── Exercise materials

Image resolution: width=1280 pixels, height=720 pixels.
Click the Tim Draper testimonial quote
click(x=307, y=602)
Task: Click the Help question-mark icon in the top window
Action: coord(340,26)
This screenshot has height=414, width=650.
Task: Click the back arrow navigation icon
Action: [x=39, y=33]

────

All records above are to be returned exactly as given.

Image resolution: width=1280 pixels, height=720 pixels.
Click the Tim Draper testimonial quote
click(x=307, y=602)
Task: Click the Help question-mark icon in the top window
Action: coord(340,26)
This screenshot has height=414, width=650.
Task: Click the back arrow navigation icon
Action: [x=39, y=33]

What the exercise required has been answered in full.